As I’ve been storing up things to write about in my “later” brain file, I’ve been putting down some drafts, trying (as always) to figure out what I am hoping to accomplish with my writing.

I don’t want to add “noise” to the interwebs for the sake of “hearing” my own voice.

I asked God to give me direction, so I do not find it a coincidence that as I pondered and honed my personal mission statement, I came across these two articles in the same day:

  1. This Post by Ann Voskamp (Link opens in a new window)

From Ann Voskamp's Facebook Profile
From Ann Voskamp’s Facebook Profile

This is a heartrendingly honest post by Ann Voskamp at “A Holy Experience” about the trivialization and monetization of the Gospel. There are things in this article that bumped me and made me uncomfortable (I happen to enjoy adult coloring books with Bible verses), but the heart of her message holds a deep truth, I think. Her words cut deeply, but they are not untrue.

We cannot live the “cheap” version of a grace that was paid for in literal blood. 

Lord, don’t let me ever turn a platform like a stage/blog/Facebook wall/book into a trivialized space where I spew words without the penetrating awareness of my complete dependence upon You. Don’t let me post Scripture without the time spent mining the Word for Your heart in it. Help me to hold the gravity of Your Truth with the reverence it deserves. And teach me how to live with integrity and love before I speak to any “issue” in a public setting.

Hear me: I’m definitely not pointing fingers at anyone. I’m asking myself the tough questions and asking the Lord to search my heart before I add a single note to this Internet cacophony.

   2. This post from Donald Miller (Link opens in a new window)

From Donald Miller's Facebook Profile
From Donald Miller’s Facebook Profile

I came across this post from Donald Miller within the same hour that I read Ann’s post. He writes about the power of a quiet faith. Donald Miller is a Christian author who has been criticized for not being “public” enough about his faith.  He argues against public displays of “faith” merely for the sake of the display itself. His perspective is interesting and thought provoking, and the commonality between his and Ann’s posts was not lost on me.

Again, I’m not pointing fingers, and I’m definitely not saying I agree with every word in each post. For me, these articles were food-for-thought. I think that God is alerting me to the true weight of “Christian” authorship.

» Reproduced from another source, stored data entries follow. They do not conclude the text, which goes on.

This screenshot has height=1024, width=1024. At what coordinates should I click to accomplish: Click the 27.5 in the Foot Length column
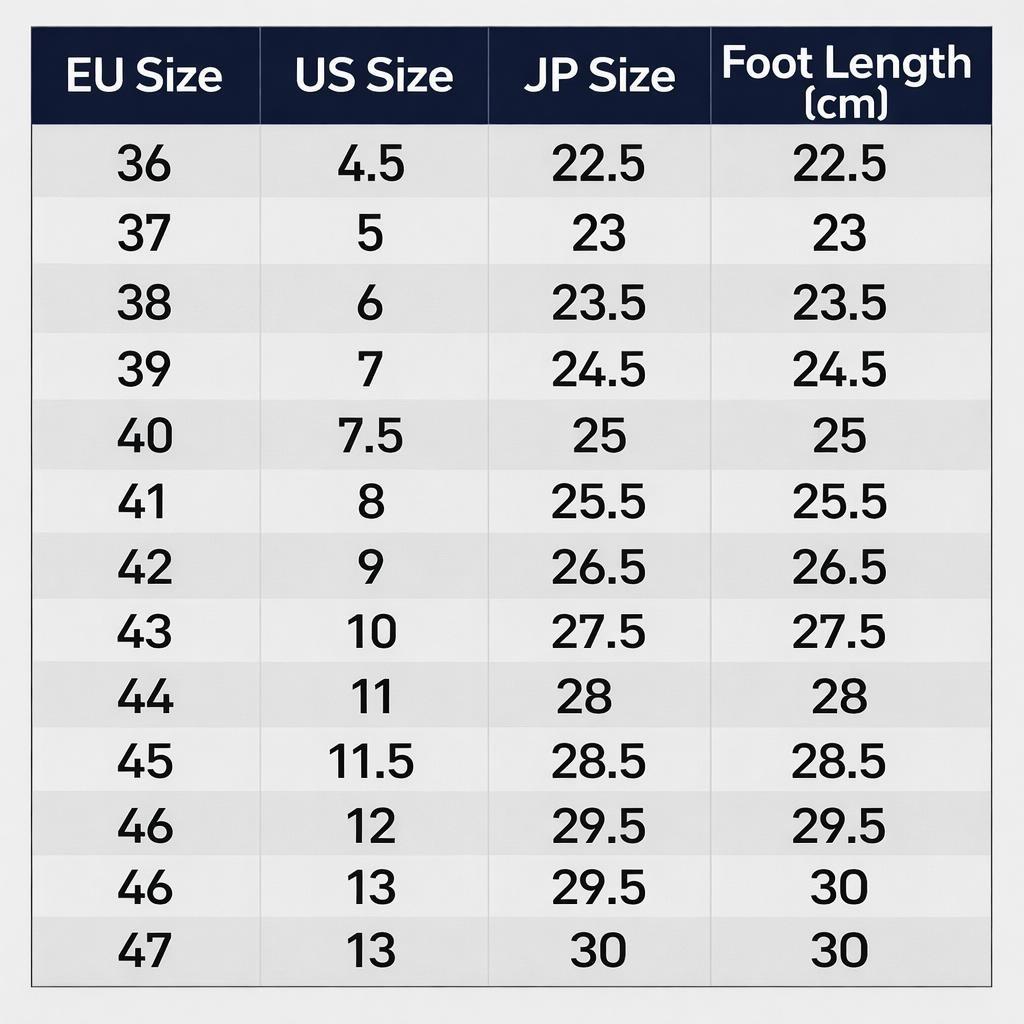coord(839,632)
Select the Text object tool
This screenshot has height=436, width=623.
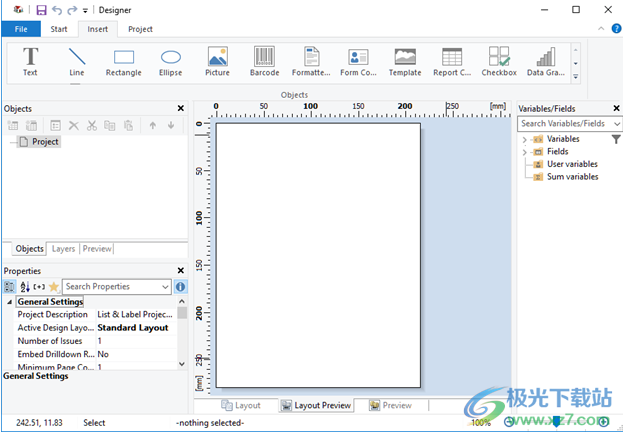(x=30, y=61)
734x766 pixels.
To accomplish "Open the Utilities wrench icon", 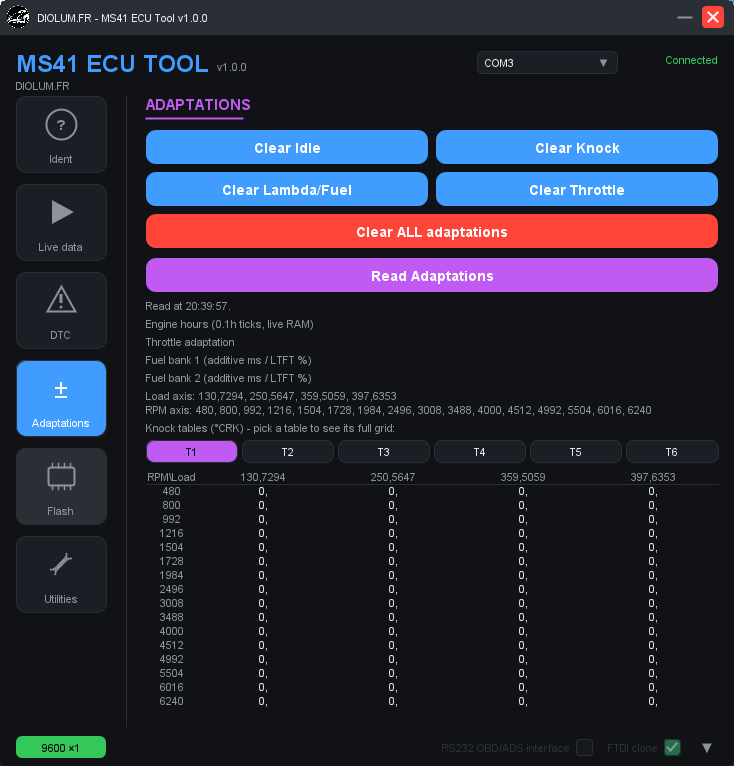I will tap(61, 564).
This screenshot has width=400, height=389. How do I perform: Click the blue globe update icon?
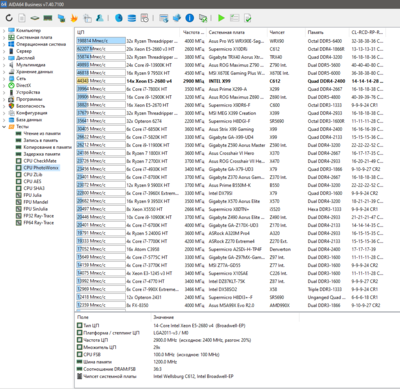[x=119, y=18]
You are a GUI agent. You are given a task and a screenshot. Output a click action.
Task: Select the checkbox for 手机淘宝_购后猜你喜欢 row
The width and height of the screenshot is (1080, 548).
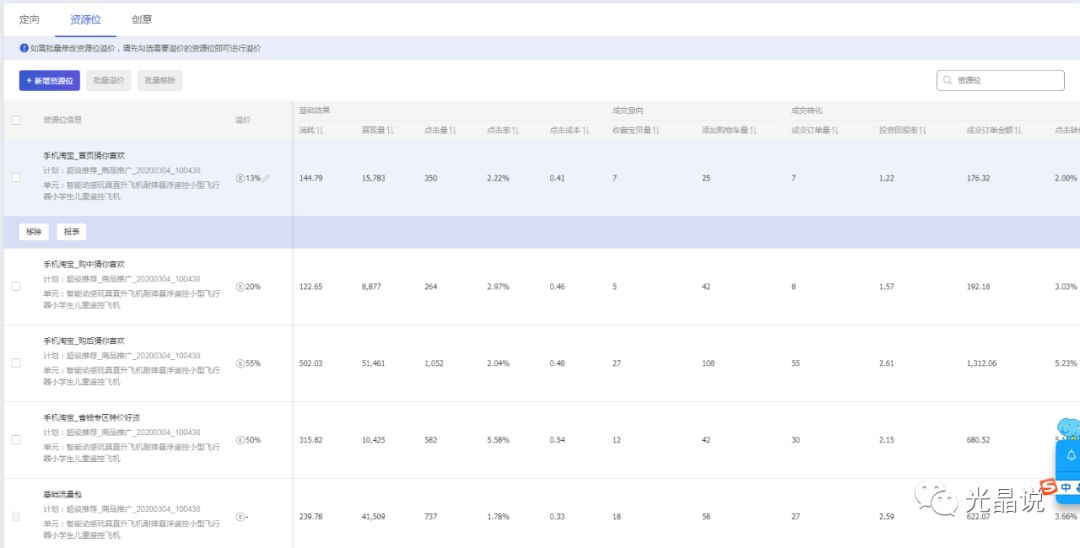[x=16, y=363]
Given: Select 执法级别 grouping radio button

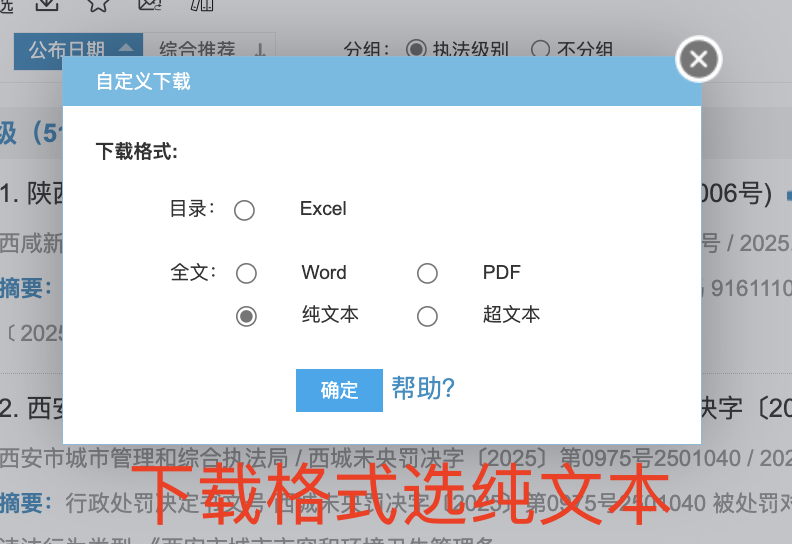Looking at the screenshot, I should (415, 49).
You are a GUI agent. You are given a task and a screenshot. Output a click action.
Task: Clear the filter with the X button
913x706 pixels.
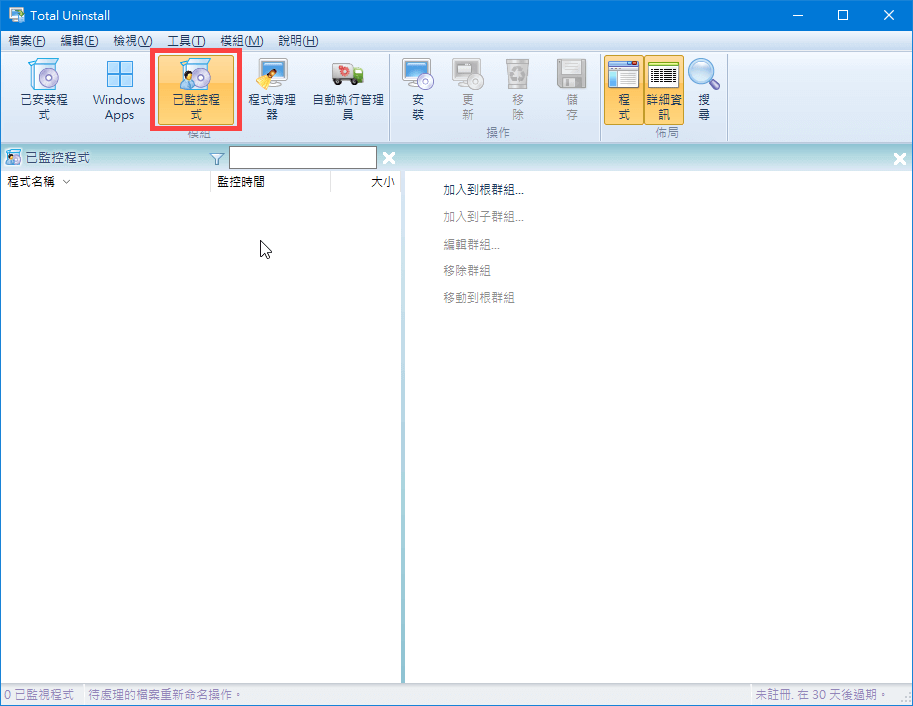(389, 158)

If we are going to publicly profess anything in the name of the King of Kings – especially on the street-corners of the Internet – we have a deep responsibility to understand the gravity of that profession. Whether it’s a Bible verse on our Facebook wall, leading a worship song in a weekend service, or writing a post on a little-known blog, we must represent Christ with real integrity. I’ve been blessed with amazing leaders who understand this and live it well. I am so grateful for their examples.

God is so merciful and forgiving. He extends so much grace to me, even when I am flippant or ignorant or in too much of a hurry to care. He LOVES me. And for that reason above all, I want to make sure that I am honoring Him with every public profession of my faith.